To me, that's like saying, "I'm doing well with two dozen eggs in my basket; how can I load it with three?"
Yes, it can make sense to take full advantage of an edge by trading at the largest size that allows you to survive any possible risk of ruin created when markets change and you get an inevitable series of losing trades.
But it can also make sense to smooth out your equity curve by using your trading prowess to diversify into other trading vehicles. The key is to find instruments to trade that are not correlated with your original market.
Fortunately, the world of ETFs offers a number of trading instruments with modest correlations to the major stock indices. The recent book Exchange Traded Funds for Dummies is, as its name suggests, a primer on the topic, but it is quite thorough and informative, pointing out ETF options I didn't know existed. The author understands the need for non-correlated instruments and also the need to focus on ETFs with low expense fees. All that is laid out in the text.

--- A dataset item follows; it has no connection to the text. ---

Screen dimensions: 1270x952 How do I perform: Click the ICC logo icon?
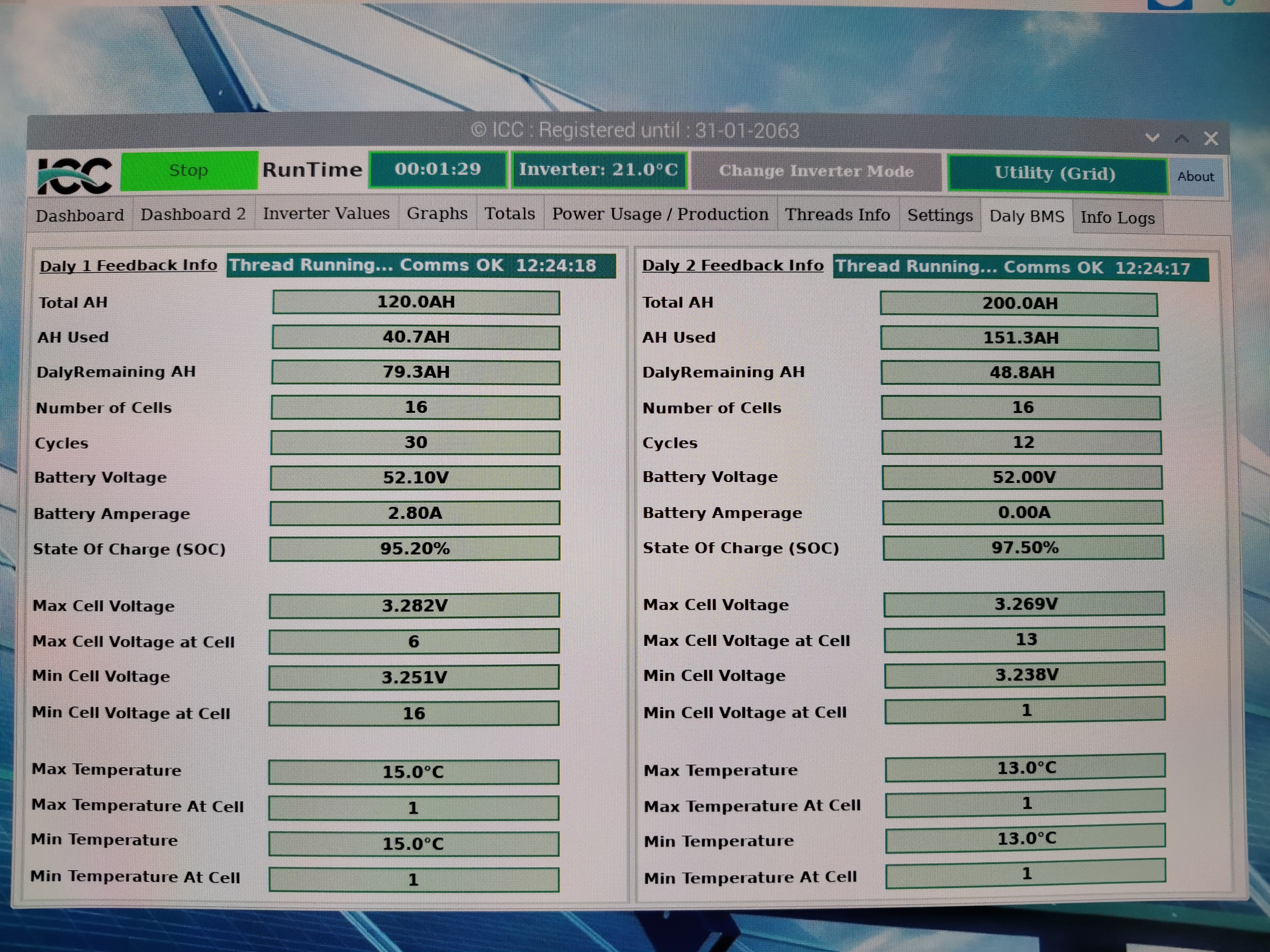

So let's take an example. The Deutsche Bank Commodity Index Tracking Fund (DBC) came out in February, 2006 and tracks six groups of commodities: crude oil, home heating oil, aluminum, corn, wheat, and gold. The day-to-day correlation in price movement between DBC and the S&P 500 Index since inception (N = 191 trading days) has been .086--essentially zero. When you trade DBC, you are trading something relatively independent of stocks.
How can we use this to broaden our trading horizons? Trading instruments such as DBC have their historical market patterns, just like the stock indices. SPY, for example, displays mean reversion tendencies following five-day moves: returns are subnormal following five-day rises and superior after five-day declines.
In DBC, the reverse seems to be the case. When DBC is up over a five-day period (N = 102), the next five days in DBC average a gain of .38% (53 up, 49 down). That is stronger than the average five-day change of .24% (102 up, 89 down). Conversely, when DBC is down over a five-day period (N = 89), the next five days average a subnormal gain of .07% (49 up, 40 down). My research further suggests that volume and money flow, when added to the analysis, improves the batting average of this pattern.
Imagine a basket of ETFs, each traded by a tested pattern and each producing returns independent of the others. When one pattern/instrument shifts and goes into slump, others are performing normally. The result is that you can avoid high leverage, produce consistent returns, and minimize drawdowns.
For the stock trader, ETFs have opened the world to currencies, commodities, fixed income, and international equities. This is surely one of the great trading opportunities out there.